Asas Keterbukaan Sidang (Openbaarheid van Rechtspraak)
Pada prinsipnya, sidang pengadilan terbuka untuk umum, kecuali di tentukan lain oleh undang-undang, guna menjamin transparansi dan akuntabilitas peradilan.

Subjek dan Lembaga dalam Hukum Acara Pidana

Subjek dan lembaga dalam hukum acara pidana adalah pihak-pihak yang memiliki peran dan kewenangan dalam menjalankan proses peradilan pidana, mulai dari tahap awal hingga pelaksanaan putusan pengadilan. Selanjutnya Keberadaan subjek dan lembaga ini bertujuan untuk menjamin proses hukum pidana berjalan secara sah, adil, dan sesuai dengan ketentuan peraturan perundang-undangan.

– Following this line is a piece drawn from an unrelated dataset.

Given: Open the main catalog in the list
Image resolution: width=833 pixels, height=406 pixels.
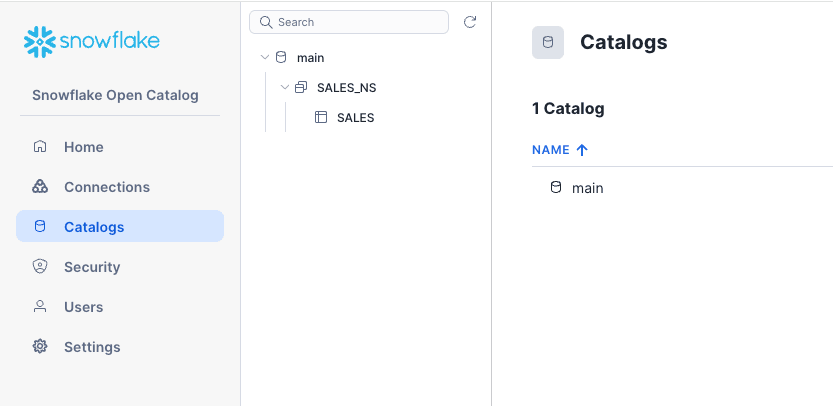Looking at the screenshot, I should 587,188.
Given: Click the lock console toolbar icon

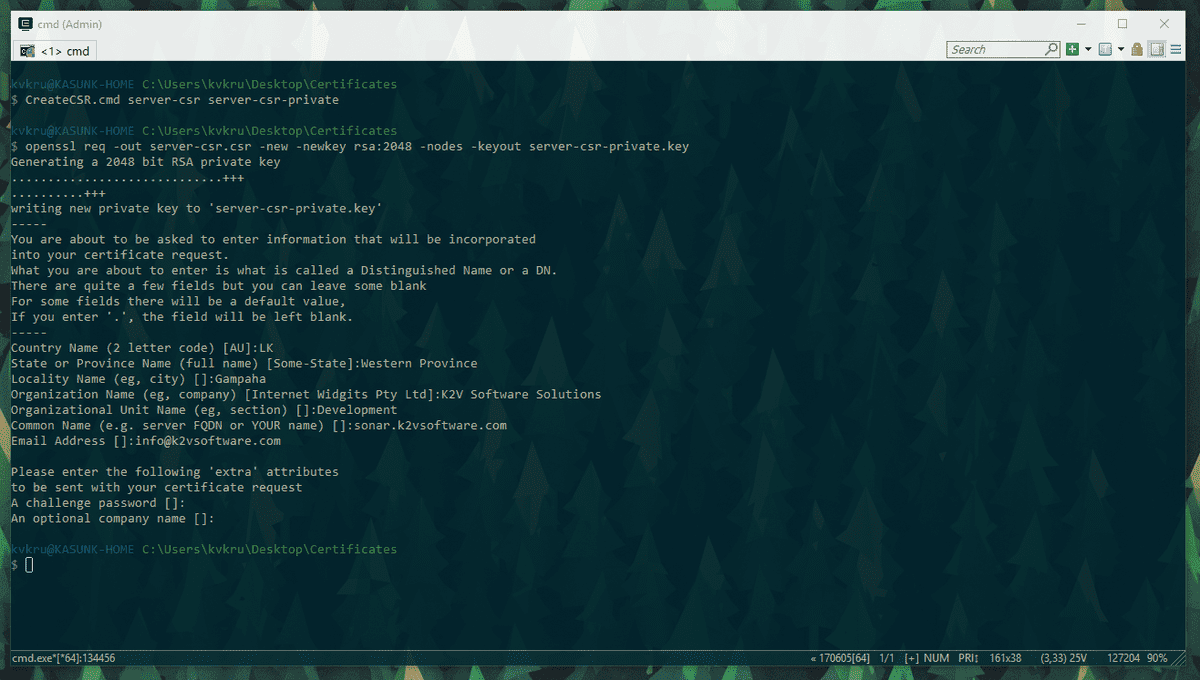Looking at the screenshot, I should pyautogui.click(x=1138, y=49).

1. Penyidik – Hukum Acara Pidana Mekanisme dan Prinsip Dasar

Penyidik adalah pejabat yang berwenang melakukan penyidikan terhadap suatu tindak pidana. Dalam sistem hukum Indonesia, penyidik terdiri dari:

  • Penyidik Kepolisian Negara Republik Indonesia (Polri), sebagai penyidik utama dalam perkara pidana umum;
  • Selanjutnya Penyidik Pegawai Negeri Sipil (PPNS), yang memiliki kewenangan khusus sesuai undang-undang tertentu dan bekerja di bawah koordinasi Polri.

2. Penuntut Umum – Hukum Acara Pidana Mekanisme dan Prinsip Dasar

Penuntut umum adalah jaksa yang di beri kewenangan oleh undang-undang untuk melakukan penuntutan dan melaksanakan putusan pengadilan yang telah berkekuatan hukum tetap. Jadi Penuntut umum berperan sebagai representasi negara dalam membawa perkara pidana ke hadapan pengadilan.

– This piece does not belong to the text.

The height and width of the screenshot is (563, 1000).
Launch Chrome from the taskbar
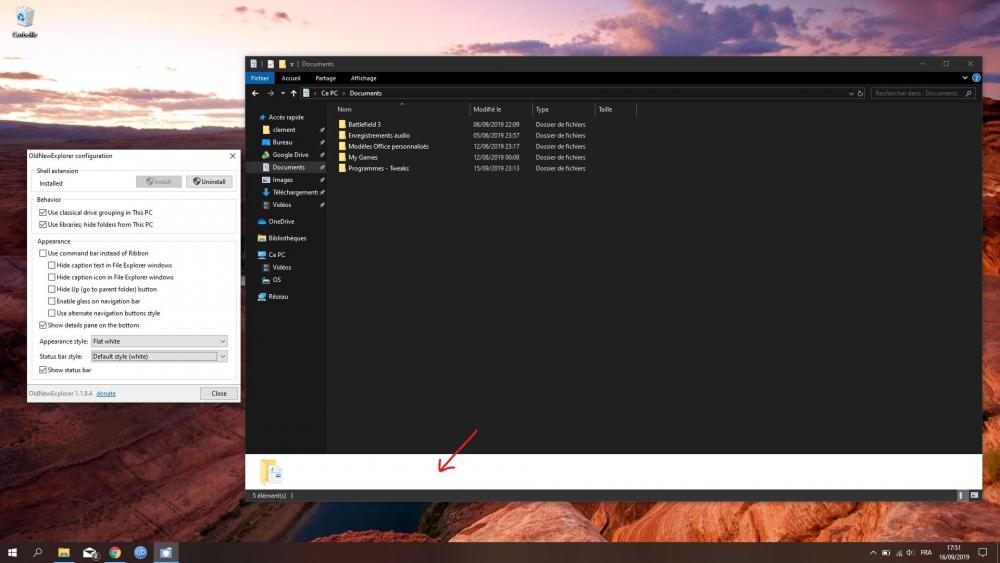[115, 552]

3. Hakim – Hukum Acara Pidana Mekanisme dan Prinsip Dasar

Hakim adalah pejabat peradilan negara yang berwenang memeriksa, mengadili, dan memutus perkara pidana. Jadi Hakim wajib bersikap independen, tidak memihak, serta menjunjung tinggi keadilan dan kepastian hukum dalam setiap putusannya.

4. Tersangka dan Terdakwa – Hukum Acara Pidana Mekanisme dan Prinsip Dasar

Tersangka adalah seseorang yang karena perbuatannya atau keadaannya, berdasarkan bukti permulaan yang cukup, patut di duga sebagai pelaku tindak pidana.

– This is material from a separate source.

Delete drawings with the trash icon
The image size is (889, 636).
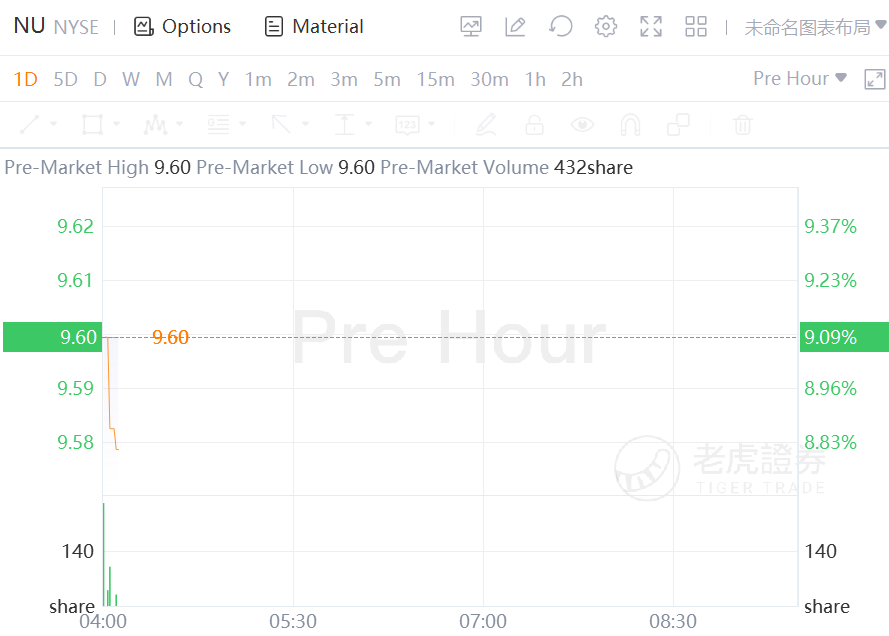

Terdakwa adalah tersangka yang perkaranya telah di ajukan ke pengadilan untuk di periksa dan di putus oleh hakim.

Keduanya memiliki hak-hak yang di lindungi oleh hukum, termasuk hak atas pembelaan dan perlindungan hak asasi manusia.

5. Penasihat Hukum

Penasihat hukum adalah advokat atau kuasa hukum yang memberikan bantuan hukum kepada tersangka atau terdakwa. Kehadiran penasihat hukum bertujuan untuk menjamin hak pembelaan dan proses peradilan yang adil.

6. Saksi

Saksi adalah orang yang dapat memberikan keterangan guna kepentingan penyidikan, penuntutan, dan pemeriksaan di persidangan tentang suatu peristiwa pidana yang ia dengar, lihat, atau alami sendiri.

Tahapan Proses Hukum Acara Pidana

Tahapan proses hukum acara pidana merupakan rangkaian prosedur yang harus di lalui dalam penanganan suatu perkara pidana, sejak ditemukannya peristiwa pidana hingga pelaksanaan putusan pengadilan. Jadi Tahapan ini di atur secara sistematis dalam KUHAP untuk menjamin penegakan hukum yang adil serta perlindungan hak asasi manusia.

  Sanksi Hukum Pidana Pornografi

1. Penyelidikan

Penyelidikan adalah tahap awal untuk mencari dan menemukan suatu peristiwa yang di duga sebagai tindak pidana. Selanjutnya Pada tahap ini, aparat penegak hukum belum menetapkan tersangka, melainkan hanya mengumpulkan informasi awal guna menentukan apakah peristiwa tersebut dapat di tingkatkan ke tahap penyidikan.

2. Penyidikan

Penyidikan merupakan tahap lanjutan setelah penyelidikan, yang bertujuan untuk mengumpulkan bukti dan menemukan tersangka. Dalam tahap ini, penyidik berwenang melakukan tindakan hukum seperti:

  • penangkapan,
  • penahanan,
  • Selanjutnya penggeledahan,
  • Selanjutnya penyitaan,
    dengan tetap memperhatikan perlindungan hak tersangka sesuai ketentuan hukum.

3. Penuntutan

Penuntutan adalah tindakan penuntut umum untuk melimpahkan perkara pidana ke pengadilan yang berwenang. Pada tahap ini, jaksa menyusun dan membacakan surat dakwaan sebagai dasar pemeriksaan perkara di persidangan.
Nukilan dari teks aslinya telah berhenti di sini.